=== SOURCE PASSAGE ===

If we consider audiovisual advertising as a whole – television plus online video – we see that it is in fact gaining share of display advertising. Television offers unparalleled capacity to build reach, while online video offers pinpoint targeting and the potential for personalisation of marketing messages. Both are powerful tools for establishing brand awareness and associations. We estimate that audiovisual advertising will account for a record 48.4% of display advertising in 2015, up from 44.1% in 2010, and expect its share to reach 48.9% in 2018.

Mobile is now the main driver of global adspend growth. We forecast mobile to contribute a full 87% of all the extra adspend between 2015 and 2018 (again excluding markets where we don’t have a breakdown by medium). Television and desktop internet will be the second and third-largest contributors respectively, accounting for 13% and 6% of new ad expenditure respectively. The gains made by outdoor, radio and cinema will be outweighed by the continued decline of newspapers and magazines, which we expect to shrink by a combined US$10 billion over the forecast period.

===

▶ _CHALLENGES_
a) In the ad spending passage, copy the words from "If we consider" up to and including "48.9% in 2018.".
b) Using the ad spending passage, mark each statement yes or no and quote the words that decide it: (i) Audiovisual advertising made up 44.1% of display advertising in 2010. (ii) Desktop internet is expected to be the second-largest contributor to new ad expenditure. (iii) Newspapers and magazines are expected to shrink by a combined US$10 billion over the forecast period.

=== RECORDS ===

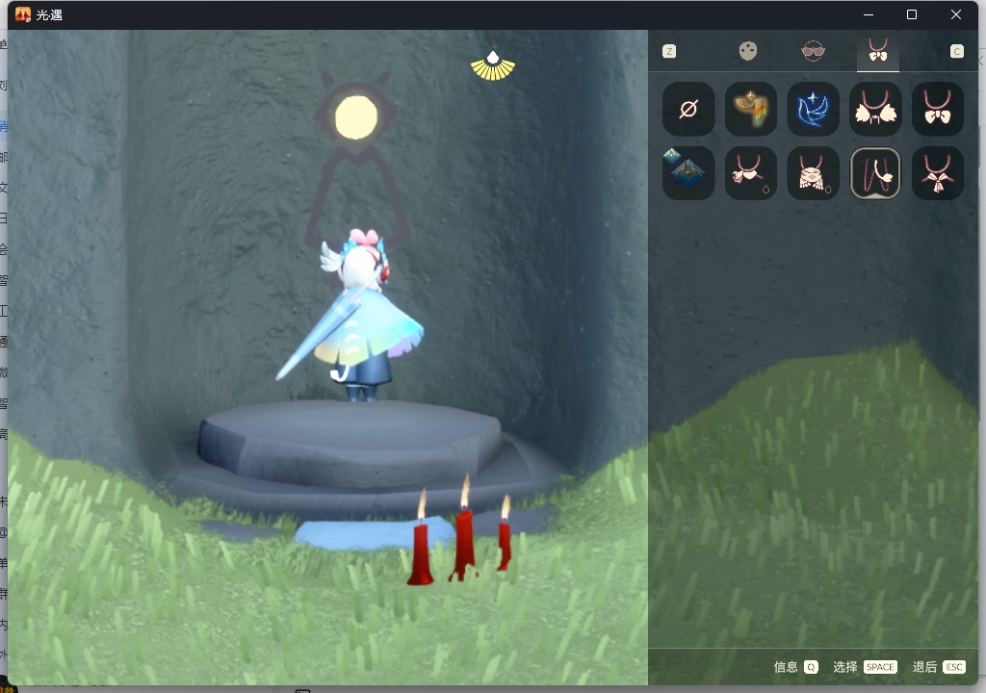
Task: Select the necklace category tab
Action: pos(877,51)
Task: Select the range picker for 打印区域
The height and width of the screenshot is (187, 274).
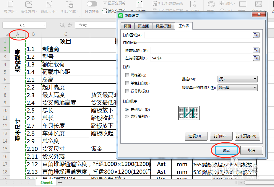Action: click(x=256, y=35)
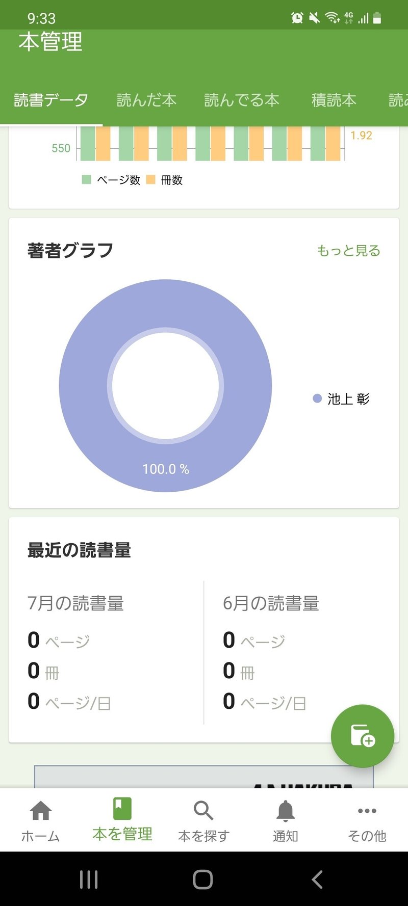Switch to the 読んでる本 tab
The width and height of the screenshot is (408, 906).
tap(242, 100)
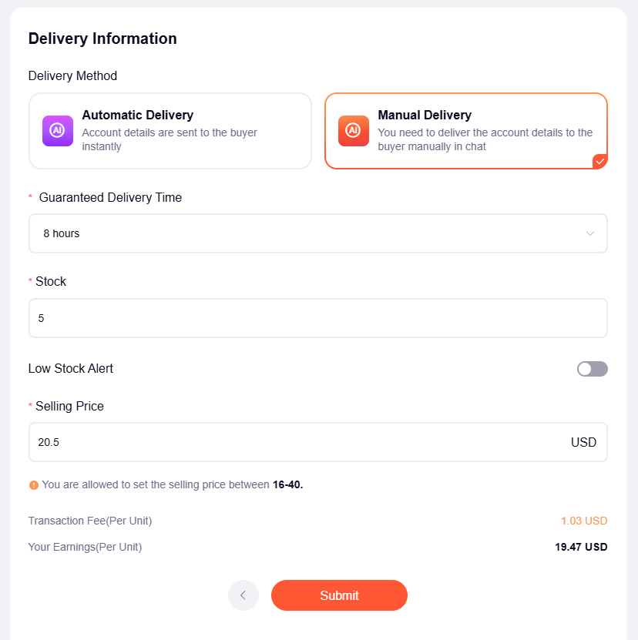Viewport: 638px width, 640px height.
Task: Click into the Selling Price input
Action: tap(293, 442)
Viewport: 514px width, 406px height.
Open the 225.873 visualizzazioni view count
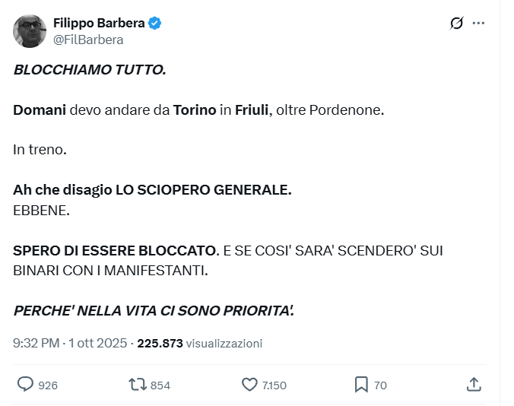tap(199, 343)
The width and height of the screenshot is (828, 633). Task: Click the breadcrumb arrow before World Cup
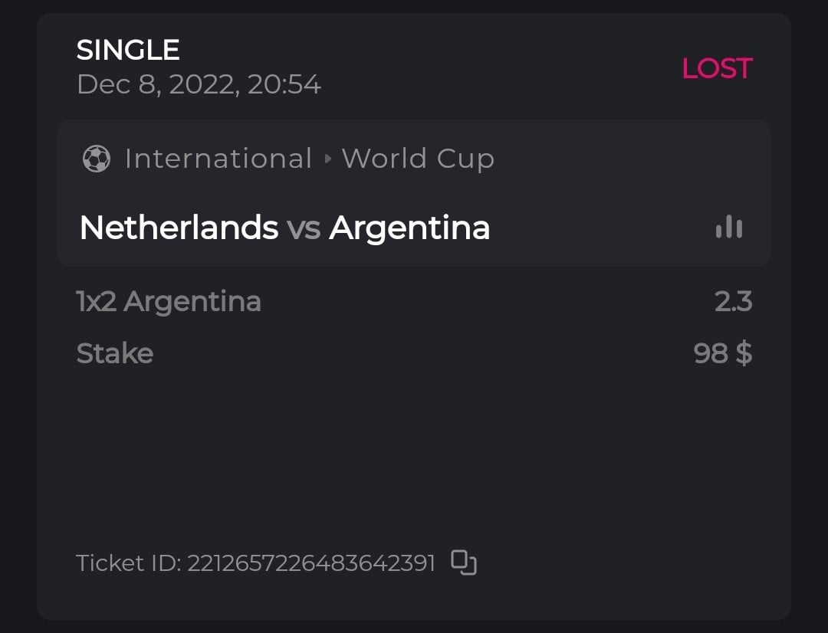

===

▶ _THE RESULTS_
a)
If we consider audiovisual advertising as a whole – television plus online video – we see that it is in fact gaining share of display advertising. Television offers unparalleled capacity to build reach, while online video offers pinpoint targeting and the potential for personalisation of marketing messages. Both are powerful tools for establishing brand awareness and associations. We estimate that audiovisual advertising will account for a record 48.4% of display advertising in 2015, up from 44.1% in 2010, and expect its share to reach 48.9% in 2018.

b)
(i) Yes: "up from 44.1% in 2010"
(ii) No: "Television and desktop internet will be the second and third-largest contributors respectively"
(iii) Yes: "newspapers and magazines, which we expect to shrink by a combined US$10 billion over the forecast period"